Les 4 incommensurables du bouddhisme
Ce sutra 32, je le perçois avec les yeux de quelqu’un qui s’intéresse au bouddhisme. Siddharta Gautama, le Bouddha historique, est né vers -563 avant Jésus Christ. Les Yoga Sutra sont datés de -500 à -200 avant JC. Bouddha précède les yoga sutra et je ne peux m’empêcher de penser que les principes bouddhistes (en partie aussi issus de ce qu’on appellera plus tard l’hindouisme) ont imprégné les yoga sutras. Pour moi, ce sutra (le 33) parle d’équanimité plus que d’indifférence, de cette troisième voie qui nous permet d’échapper aux perturbations des états mentaux. Et puis je vous renvoie à cet article Bouddhisme : Compassion et les quatre incommensurables car ce sutra me fait immédiatement penser à eux.
Et puis compte tenu de la situation sociale et politique de mon pays, la France, je crois que cette piqûre de rappel sur les 4 incommensurables sont de rigueur.
L'expiration et la rétention, remède n°3
Et puis le pranayama agit sur le champ énergétique. La respiration a un merveilleux effet régulateur sur le corps et le mental. Pour être honnête, jusqu’à la fin de l’année dernière, je ne m’étais jamais arrêtée spécifiquement sur ce sutra. Donc j’étais restée sur l’idée que ce qui était “bon” c’était la respiration dans son ensemble.
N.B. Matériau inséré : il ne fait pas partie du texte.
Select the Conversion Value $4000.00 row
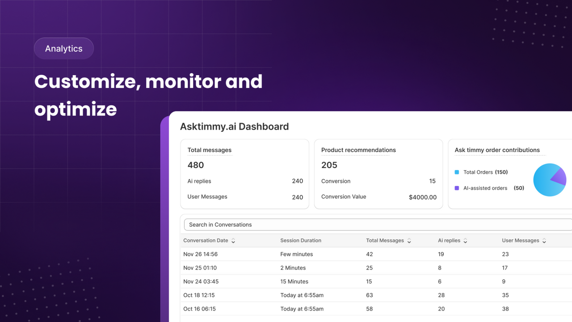This screenshot has height=322, width=572. point(379,197)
L’inspiration et l’expiration. Et puis là, grande surprise, ce qui “compte” ce sont les expirations et les suspensions. Et la position d’Iyengar sur l’apprentissage du pranayama prend alors pour moi une toute autre signification. En effet, pour Iyengar, le pranayama est enseigné après que les postures, asanas, soient appréhendés. Je corrélais et je corrèle toujours la posture avec la respiration, et celle-ci, son apprentissage est primordiale. Cependant au regard de ce sutra, c’est l’expérience de l’expiration et de la rétention à vide qui nous permet de cesser de nous dissoudre dans l’espace infini et d’être un individu. La rétention permet au prana de gagner en puissance et en profondeur. Selon les commentateurs, ce sutra ne parle que de respiration et non pas de pranayama. Pranayama prend son ampleur dans le 2ème pada. Disons qu’ici nous sommes déjà au-delà du simple geste respiratoire et en deçà du pranayma, contrôle du prana et des vayus, les “vents”.
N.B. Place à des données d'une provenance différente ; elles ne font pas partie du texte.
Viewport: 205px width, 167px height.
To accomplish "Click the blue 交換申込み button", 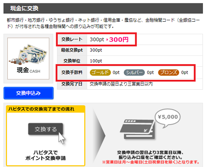I will [28, 93].
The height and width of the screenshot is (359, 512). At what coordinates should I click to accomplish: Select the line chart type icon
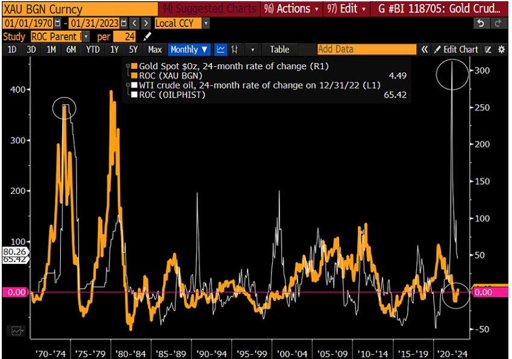point(221,49)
Personnellement, je n’avais jamais réalisé que la rétention avait cette importance. Mais cela résonne en moi. Dans l’espace, le moindre interstice a son importance : j’y vois un univers ! Et là, je vous invite à réfléchir sur comment vous réagissez lors des expirs, des rétentions et quel est votre rapport aux transitions lors de votre pratique physique. Qu’est de qui “compte” lors de vos respirations ? L’inspir ? L’expir ?
Voilà c’est ça le cheminement parmi les sutra. Un cheminement personnel et aussi très moderne et occidental. Mais cela, je vous l’expliquerai … plus tard.